BSA’s Global software survey for 2015 has revealed that 39% of software around the world is not correctly licensed, down from 43% in 2013. When broken down by region this global figure shows some startling variations.

The worst region is Asia-Pacific at 61% (down from 62%), whilst the best is North America at 17%. Western Europe sits at the lower end with 28%, with the UK being under the regional average at 22% (down from 24% in 2013).

SAM on the increase

This percentage on its own does not give a true picture, as the value of the unlicensed software needs to be considered as well. For the US, this was reckoned to be $10 billion, whilst the UK is $1.3 billion. This is second only to France, in Europe, at $1.4 billion. Worldwide this figure is over $50 billion.

The drop in the use of unlicensed software in the UK has been influenced in part by factors such as the increasing market for cloud subscriptions and growing software asset management (SAM) adoption. These market trends were coupled with an increase in the number of legal settlements with UK companies found using unlicensed software.

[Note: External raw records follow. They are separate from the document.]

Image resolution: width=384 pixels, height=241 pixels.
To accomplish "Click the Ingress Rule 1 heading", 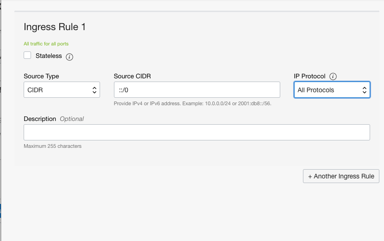I will pyautogui.click(x=55, y=27).
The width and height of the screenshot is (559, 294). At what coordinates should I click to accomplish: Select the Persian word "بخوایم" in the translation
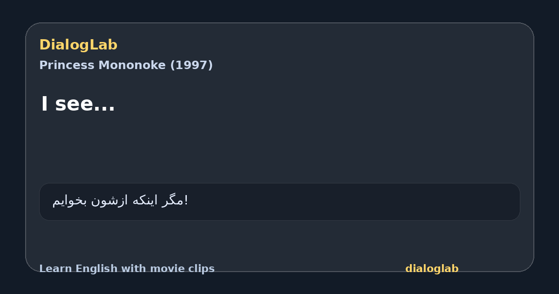tap(69, 201)
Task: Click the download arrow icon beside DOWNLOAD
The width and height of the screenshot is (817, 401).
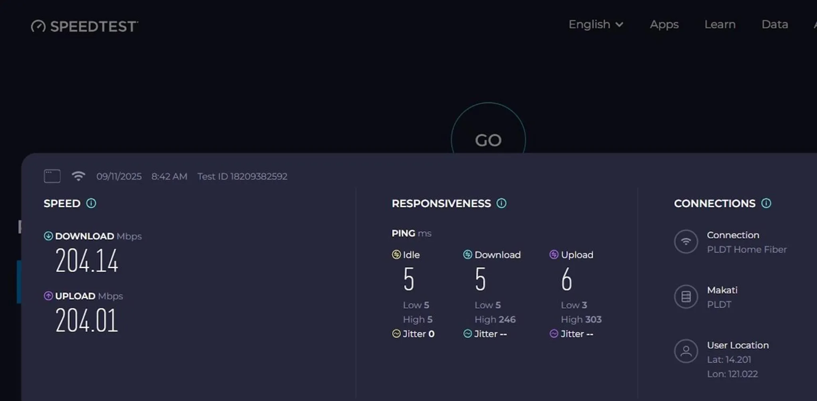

Surprisingly, even in critical industries, the use of unlicensed software was high. For example, in the banking and insurance sector it was discovered that the rate was 25% worldwide.

Unlicensed software and security problems

It was estimated 15% of employees download software onto their company’s network without the company’s knowledge. Such activity greatly increases the likelihood of introducing malware to the company network. This has been proven to leave businesses open to devastating and costly cyberattacks. In 2015 alone, such attacks are reckoned to have cost businesses over $400 billion.

How to avoid this problem

Organizations can reduce the security risks of unlicensed software by firstly, ensuring all software is purchased from legitimate sources and secondly, establishing an in-house SAM program. Those businesses that effectively integrate SAM will have a better awareness of what is installed on their network and whether it is legitimate and licensed.

They will also be in a position to optimize their software deployment, and have policies and procedures in place for the procurement and retirement of software.